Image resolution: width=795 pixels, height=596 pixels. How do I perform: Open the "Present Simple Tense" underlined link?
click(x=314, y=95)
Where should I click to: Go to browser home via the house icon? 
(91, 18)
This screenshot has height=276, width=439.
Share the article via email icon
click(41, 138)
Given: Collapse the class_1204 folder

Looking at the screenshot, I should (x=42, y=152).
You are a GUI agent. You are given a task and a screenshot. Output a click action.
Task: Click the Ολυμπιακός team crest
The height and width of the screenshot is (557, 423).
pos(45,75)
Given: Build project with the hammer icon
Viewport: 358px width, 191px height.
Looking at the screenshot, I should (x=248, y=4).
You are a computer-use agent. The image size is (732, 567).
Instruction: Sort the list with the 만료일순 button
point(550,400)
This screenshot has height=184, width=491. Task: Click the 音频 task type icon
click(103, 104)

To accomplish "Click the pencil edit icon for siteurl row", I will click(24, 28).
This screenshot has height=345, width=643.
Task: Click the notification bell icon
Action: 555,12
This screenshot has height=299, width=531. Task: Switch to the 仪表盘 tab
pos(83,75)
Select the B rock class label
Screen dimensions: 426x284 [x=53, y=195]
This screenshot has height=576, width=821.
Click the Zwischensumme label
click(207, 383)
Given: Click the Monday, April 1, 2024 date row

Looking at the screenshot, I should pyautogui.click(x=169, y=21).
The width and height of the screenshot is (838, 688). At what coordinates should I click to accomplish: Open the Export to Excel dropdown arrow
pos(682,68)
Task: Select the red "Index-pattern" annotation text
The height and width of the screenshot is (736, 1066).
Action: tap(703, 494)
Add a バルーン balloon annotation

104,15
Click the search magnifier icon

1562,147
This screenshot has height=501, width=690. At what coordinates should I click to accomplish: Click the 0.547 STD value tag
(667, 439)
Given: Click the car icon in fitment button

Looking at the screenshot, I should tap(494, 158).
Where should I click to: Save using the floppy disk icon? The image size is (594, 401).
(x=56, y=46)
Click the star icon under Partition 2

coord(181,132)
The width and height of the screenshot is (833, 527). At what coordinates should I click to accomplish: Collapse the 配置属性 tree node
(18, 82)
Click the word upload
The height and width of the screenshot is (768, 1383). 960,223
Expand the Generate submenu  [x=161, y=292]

· · · · · · ·

Output the whole listing exactly as given.

Image resolution: width=795 pixels, height=596 pixels. How do I perform: Open the "Present Simple Tense" underlined link?
click(x=314, y=95)
Where should I click to: Go to browser home via the house icon? 
(91, 18)
This screenshot has height=276, width=439.
Share the article via email icon
click(41, 138)
Given: Collapse the class_1204 folder

Looking at the screenshot, I should (x=42, y=152).
You are a GUI agent. You are given a task and a screenshot. Output a click action.
Task: Click the Ολυμπιακός team crest
The height and width of the screenshot is (557, 423).
pos(45,75)
Given: Build project with the hammer icon
Viewport: 358px width, 191px height.
Looking at the screenshot, I should (x=248, y=4).
You are a computer-use agent. The image size is (732, 567).
Instruction: Sort the list with the 만료일순 button
point(550,400)
This screenshot has height=184, width=491. Task: Click the 音频 task type icon
click(103, 104)

To accomplish "Click the pencil edit icon for siteurl row", I will click(24, 28).
This screenshot has height=345, width=643.
Task: Click the notification bell icon
Action: 555,12
This screenshot has height=299, width=531. Task: Switch to the 仪表盘 tab
pos(83,75)
Select the B rock class label
Screen dimensions: 426x284 [x=53, y=195]
This screenshot has height=576, width=821.
Click the Zwischensumme label
click(207, 383)
Given: Click the Monday, April 1, 2024 date row

Looking at the screenshot, I should pyautogui.click(x=169, y=21).
The width and height of the screenshot is (838, 688). At what coordinates should I click to accomplish: Open the Export to Excel dropdown arrow
pos(682,68)
Task: Select the red "Index-pattern" annotation text
The height and width of the screenshot is (736, 1066).
Action: tap(703, 494)
Add a バルーン balloon annotation

104,15
Click the search magnifier icon

1562,147
This screenshot has height=501, width=690. At what coordinates should I click to accomplish: Click the 0.547 STD value tag
(667, 439)
Given: Click the car icon in fitment button

Looking at the screenshot, I should tap(494, 158).
Where should I click to: Save using the floppy disk icon? The image size is (594, 401).
(x=56, y=46)
Click the star icon under Partition 2

coord(181,132)
The width and height of the screenshot is (833, 527). At what coordinates should I click to accomplish: Collapse the 配置属性 tree node
(18, 82)
Click the word upload
The height and width of the screenshot is (768, 1383). 960,223
Expand the Generate submenu  [x=161, y=292]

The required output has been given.